Parmi les études menées pour la détermination de la relation entre l’apprentissage et l’enseignement formel de la grammaire en classes de langues étrangères ou secondes celle de Krashen (1987) semble la plus retentissante. Celui-ci recommande d’exposer l’apprenant à de multiples situations de compréhension signifiantes. Il avance l’hypothèse que l’imprégnation ou la fréquentation d’un milieu linguistique où l’on se contente d’activités d’écoute ou de lecture est une condition nécessaire et suffisante à la construction d’une compétence communicative et à la maîtrise d’une langue étrangère ou seconde. Cette idée implique que l’apprentissage d’une L2 ne doit forcément pas passer par l’activité de production (écrire ou parler) ; ce qui signifie que la compréhension prime sur toute autre compétence. Krashen suggère également de laisser la liberté à l’apprenant de s’exprimer au moment où il le veut. Le corollaire immédiat de cette hypothèse est que la grammaire n’est pas un facteur indispensable ou un élément directement impliqué dans le processus d’apprentissage. Selon ce chercheur, les exercices de grammaire diminuent les capacités de l’apprenant à s’exprimer aisément dans des situations de communication authentiques, dans la mesure où tout enseignement centré sur les aspects formels de la langue relègue au second plan la signification du message véhiculé et entrave, par conséquent, le développement des mécanismes de communication. L’hypothèse krashenienne récuse le fait de corriger les erreurs des élèves de peur d’inhiber le mécanisme d’apprentissage. Loin d’être admise, l’approche de Krashen comme toute proposition sur l’apprentissage est sujette à confirmation empirique.

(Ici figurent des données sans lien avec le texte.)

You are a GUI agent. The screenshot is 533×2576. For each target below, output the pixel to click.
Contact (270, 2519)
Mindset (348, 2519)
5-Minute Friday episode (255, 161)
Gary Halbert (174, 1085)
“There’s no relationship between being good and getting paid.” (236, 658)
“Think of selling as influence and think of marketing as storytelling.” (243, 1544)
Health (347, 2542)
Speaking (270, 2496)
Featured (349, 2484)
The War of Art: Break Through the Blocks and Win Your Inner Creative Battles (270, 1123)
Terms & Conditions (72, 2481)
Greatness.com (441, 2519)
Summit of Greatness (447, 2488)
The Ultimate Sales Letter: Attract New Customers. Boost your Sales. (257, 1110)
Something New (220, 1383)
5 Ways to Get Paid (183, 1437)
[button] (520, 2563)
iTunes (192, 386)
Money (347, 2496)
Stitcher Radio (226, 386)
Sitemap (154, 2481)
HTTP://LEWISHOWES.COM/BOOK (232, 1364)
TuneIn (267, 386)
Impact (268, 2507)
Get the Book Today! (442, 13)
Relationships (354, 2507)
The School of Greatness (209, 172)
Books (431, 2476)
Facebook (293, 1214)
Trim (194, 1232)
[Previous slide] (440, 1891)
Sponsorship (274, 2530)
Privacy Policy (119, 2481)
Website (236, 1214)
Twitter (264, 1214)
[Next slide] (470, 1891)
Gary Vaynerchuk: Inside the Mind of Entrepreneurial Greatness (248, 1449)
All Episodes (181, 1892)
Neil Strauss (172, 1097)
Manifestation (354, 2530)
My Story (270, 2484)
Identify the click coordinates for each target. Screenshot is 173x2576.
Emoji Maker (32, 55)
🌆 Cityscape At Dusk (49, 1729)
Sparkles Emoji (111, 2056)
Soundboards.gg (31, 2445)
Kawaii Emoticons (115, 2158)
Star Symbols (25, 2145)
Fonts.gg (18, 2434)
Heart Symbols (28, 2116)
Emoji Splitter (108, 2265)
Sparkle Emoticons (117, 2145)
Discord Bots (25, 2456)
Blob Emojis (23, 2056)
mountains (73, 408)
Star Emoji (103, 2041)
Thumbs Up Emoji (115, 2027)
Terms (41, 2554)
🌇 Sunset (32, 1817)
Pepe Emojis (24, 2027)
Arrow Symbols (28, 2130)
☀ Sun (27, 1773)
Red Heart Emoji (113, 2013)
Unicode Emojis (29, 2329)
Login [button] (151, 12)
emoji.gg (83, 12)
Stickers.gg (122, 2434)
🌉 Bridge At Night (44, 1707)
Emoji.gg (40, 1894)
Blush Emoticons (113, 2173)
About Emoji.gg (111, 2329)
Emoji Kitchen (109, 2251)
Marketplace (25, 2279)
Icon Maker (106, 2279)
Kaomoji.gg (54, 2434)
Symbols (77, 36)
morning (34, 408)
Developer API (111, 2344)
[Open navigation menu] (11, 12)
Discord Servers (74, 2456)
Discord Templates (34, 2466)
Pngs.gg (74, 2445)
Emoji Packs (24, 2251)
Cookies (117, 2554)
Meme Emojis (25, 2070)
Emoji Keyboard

Des études de terrain menées sur les élèves canadiens anglophones dans des classes d’immersion en français révèlent que :

…, dans les groupes d’immersion où la forme grammaticale est négligée au seul profit du contenu enseigné (les matières scolaires), les risques de fossilisation paraissent plus élevés. Un des facteurs susceptibles d’expliquer la fossilisation des erreurs des élèves de la classe d’immersion serait la très grande production de formes linguistiques erronées de la part des autres élèves de la même classe. Mais, fait à noter, ce « classolecte » résulterait, à son tour, des excès d’un enseignement centré sur le contenu seulement, au détriment de la correction formelle. (Germain, C. et Seguin, H., 1998).

D’une manière générale, l’expérience de l’immersion a montré que si les apprenants qui s’exposent à ce genre d’enseignement développent une compétence de compréhension très satisfaisante et acquièrent une confiance facilitant la communication en L2, ils manifestent, toutefois, une connaissance insuffisante des aspects grammaticaux de la langue, ce qui favorise l’accumulation des erreurs et leur fossilisation. Au plan pédagogique, ces conséquences fâcheuses ont encouragé le retour en force de la grammaire dans les classes de L2. D’autres chercheurs, comme Pienemann (1984), soutiennent l’idée que certaines formes grammaticales ne sont pas «  apprenables » et par conséquent leur enseignement lui semble gratuit : cette conclusion a été formulée suite à la vérification à travers des études académiques d’un phénomène qui a longtemps taraudé l’esprit des enseignants de L2 sans qu’ils trouvent une justification plausible : il y a des formes grammaticales faciles à acquérir par les apprenants, mais d’autres, malgré le travail intense des acteurs de la classe et l’existence des outils didactiques de qualité, restent difficiles voire inaccessibles à l’appropriation. Dans la lignée des travaux de Pienemann, les recherches aboutissent à une constatation qui explique ce phénomène : certaines formes grammaticales ne s’acquièrent qu’en respectant leur ordre prédéterminé de développement, ce qui signifie que l’enseignement des structures linguistiques dont le développement est ultérieur est inutile si les stades précédents n’ont pas d’abord été acquis par l’apprenant. D’une manière générale, les concepteurs des programmes actuels des collèges basculent du coté de la réduction de l’importance de la grammaire dans l’économie générale de l’enseignement du français. Cependant, malgré le rôle réduit de la grammaire dans les textes officiels, cette matière reste un objet privilégié d’évaluation. En effet, cette activité a toujours une présence importante, aussi bien dans le devoir de contrôle d’étude de texte (10points sur 20) que dans le devoir de synthèse (7points sur 20).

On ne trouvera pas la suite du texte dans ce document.